"…Na profunda letargia em que estávamos mergulhados, na angústia da desesperança que a nossa alma, apequenava, algo começava lentamente a mover-se (…)."

Por Sérgio Mamberti*

Em meados da década de 70, o Brasil parecia encontrar-se anestesiado. O impacto das medidas autoritárias do Ato Institucional nº 5 e a truculência do Governo Médici haviam deixado marcas tão profundas na sociedade brasileira que apenas começávamos a emergir deste torpor e a nos dar conta de que o Governo Militar pretendia perpetuar o seu poder por muito mais tempo do que gostaríamos de supor.
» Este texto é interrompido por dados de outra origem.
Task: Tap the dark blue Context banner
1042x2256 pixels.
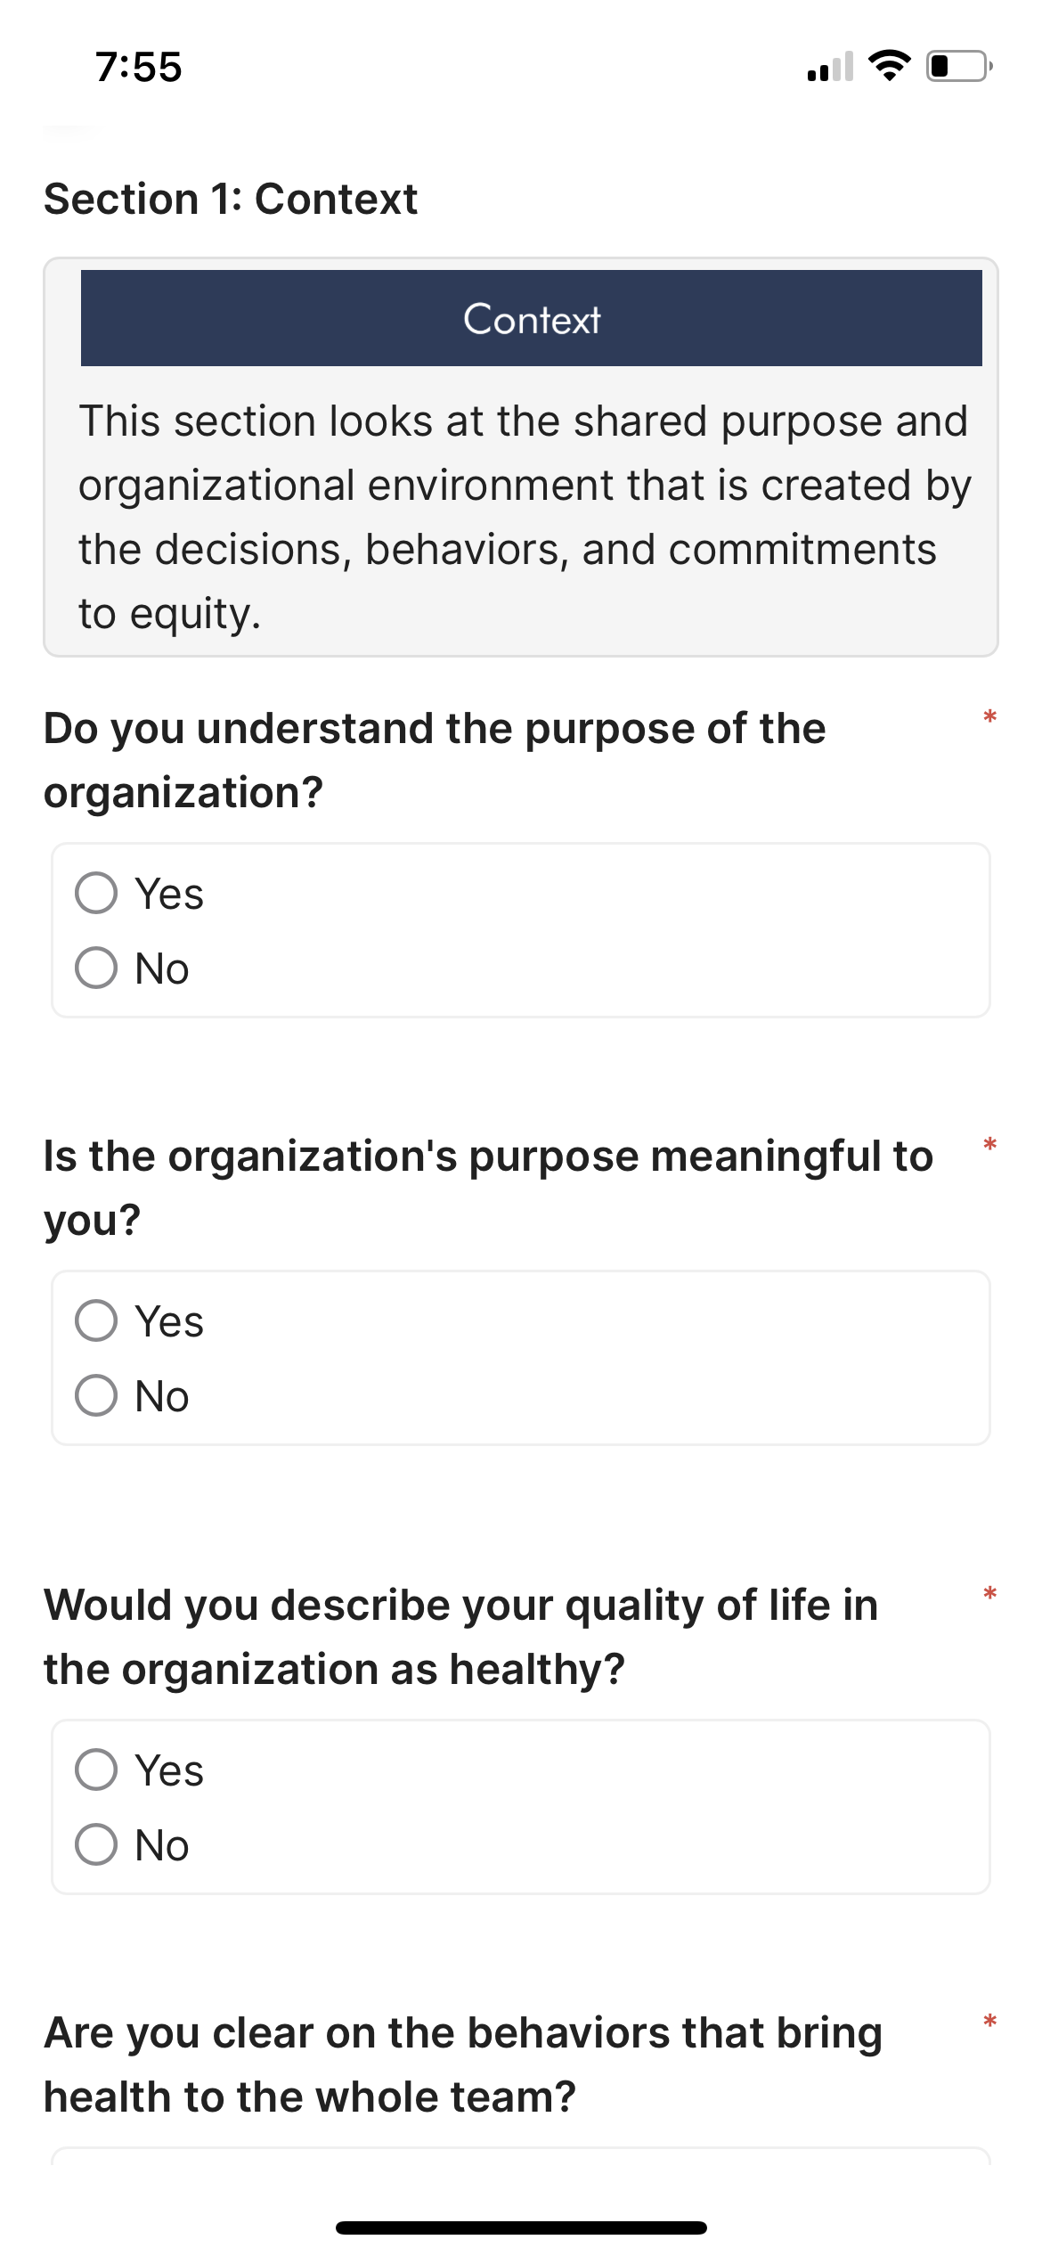Action: [531, 318]
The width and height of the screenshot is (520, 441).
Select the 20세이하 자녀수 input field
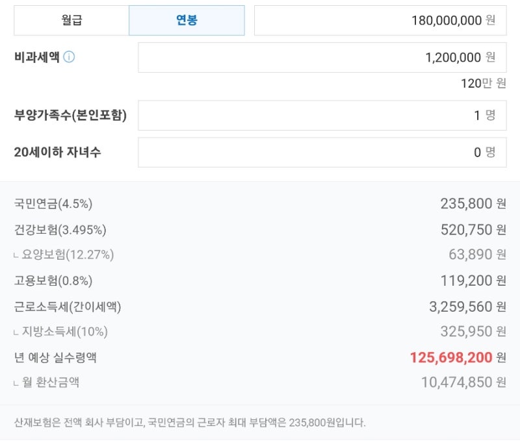click(x=322, y=153)
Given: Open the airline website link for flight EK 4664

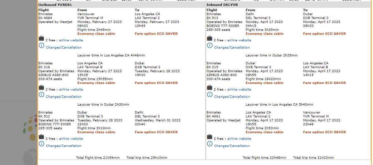Looking at the screenshot, I should coord(71,40).
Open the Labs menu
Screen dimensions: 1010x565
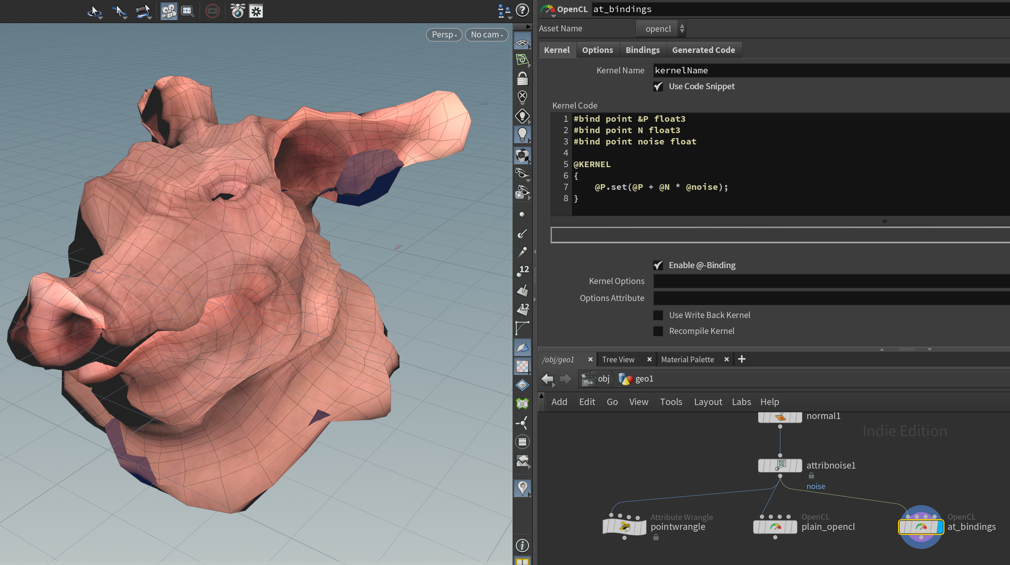click(x=741, y=402)
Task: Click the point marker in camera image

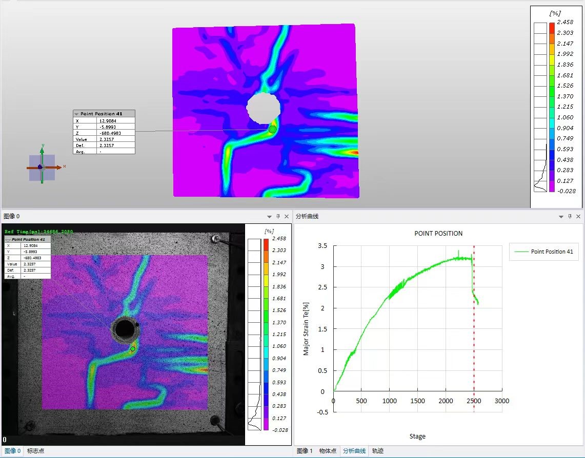Action: (x=133, y=349)
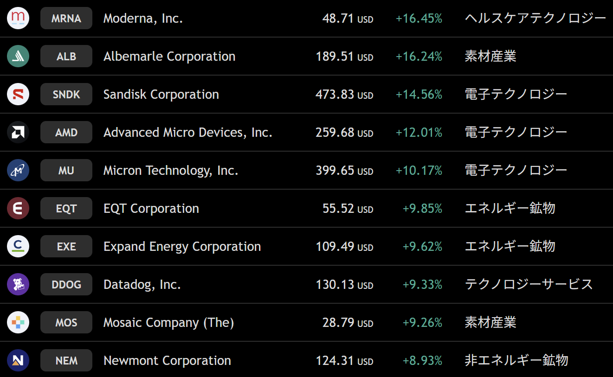Click the AMD black logo icon
Viewport: 613px width, 377px height.
(x=18, y=133)
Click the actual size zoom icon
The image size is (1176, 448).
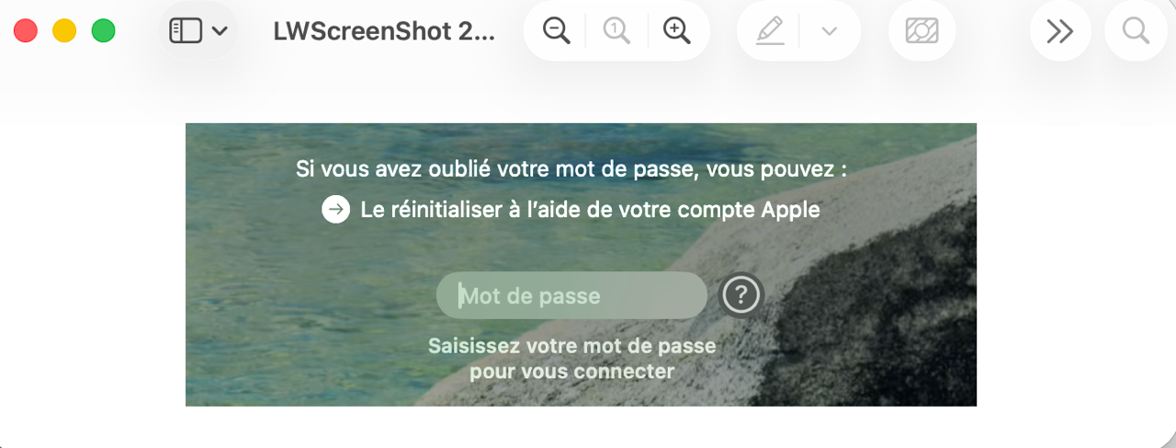[616, 31]
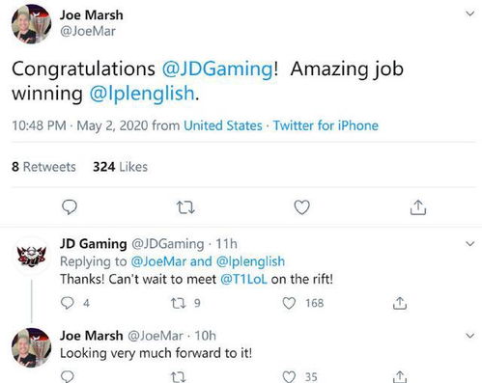
Task: Reply to the 'Looking very much forward' tweet
Action: point(68,376)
O desmonte sistemático de todos os processos de participação, bem como do projeto cultural brasileiro, passou a ser meta prioritária para sua consolidação. Começando pela educação, o currículo escolar, as universidades e a escola pública, passava também pelo cinema, pela música e, principalmente, pelo teatro, que pleno de vitalidade na década de 60, foi espaço privilegiado para a discussão da nossa realidade e um dos mais aguerridos esteios da resistência. Por outro lado, as redes nacionais de televisão, criadas pela ditadura, exaltavam as benesses do novo regime e do milagre brasileiro, fortalecendo seu domínio. Porém, mesmo com as promessas de distensão anunciadas pelo governo Geisel, nada havia realmente mudado. Pelo contrário, sob a aparência de uma paz duradoura, de uma nação finalmente expurgada das inconveniências das lutas pela liberdade de expressão e pelos valores democráticos, tramava-se a morte ignóbil de cidadãos honrados como Vladimir Herzog e Manoel Fiel Filho, nos calabouços da repressão.

Para quem durante praticamente toda sua vida, havia participado destas lutas, no anseio de ver concretizada a utopia de um Brasil solidário e justo, de uma América Latina livre e progressista, aumentava cada vez mais a distância entre o sonho e a mísera realidade que tínhamos que enfrentar. E eu me perguntava se ainda seria possível, em meio a tanta bruma, vislumbrar um caminho que nos pudesse reconduzir à esperança de um dia alcançar os nossos objetivos. Mas parecia não haver nenhuma resposta para estas indagações. Uma monolítica imobilidade, aparentemente conformista, plasmava a sociedade brasileira.

O movimento operário sufocado pelas leis de exceção, como acontecia, aliás, com todos os movimentos sociais, estava terminantemente proibido de fazer reivindicações de qualquer espécie, sobretudo reivindicações políticas, sob pena de ir-se para a prisão e sabe-se lá o que: tortura e até mesmo a morte.

Quando em 78, no Estádio de Vila Euclides, aquele jovem operário barbudo mais um punhado de homens desaforados disseram não a tudo isto, uma rara claridade espalhou-se por toda nação brasileira, como que afirmando ser possível mudar, sim. Na profunda letargia em que estávamos mergulhados, na angústia da desesperança que a nossa alma, apequenava, algo começava lentamente a mover-se e a projetar perspectivas e alento para alimentar novas frentes de luta.

Naquele pequeno estádio, forjavam-se naquele momento histórico as matrizes para construção de um novo sentido de país e de nação. Hoje, apesar dos inegáveis avanços políticos das duas últimas décadas, mais uma vez nos deparamos com desafios ainda maiores, diante da ordem econômica excludente, imposta pela globalização e pela ideologia neoliberal.

Que o espírito de Vila Euclides possa inspirar-nos coragem e resolução, para vencermos outras etapas, rumo a uma época de prosperidade e justiça para todos.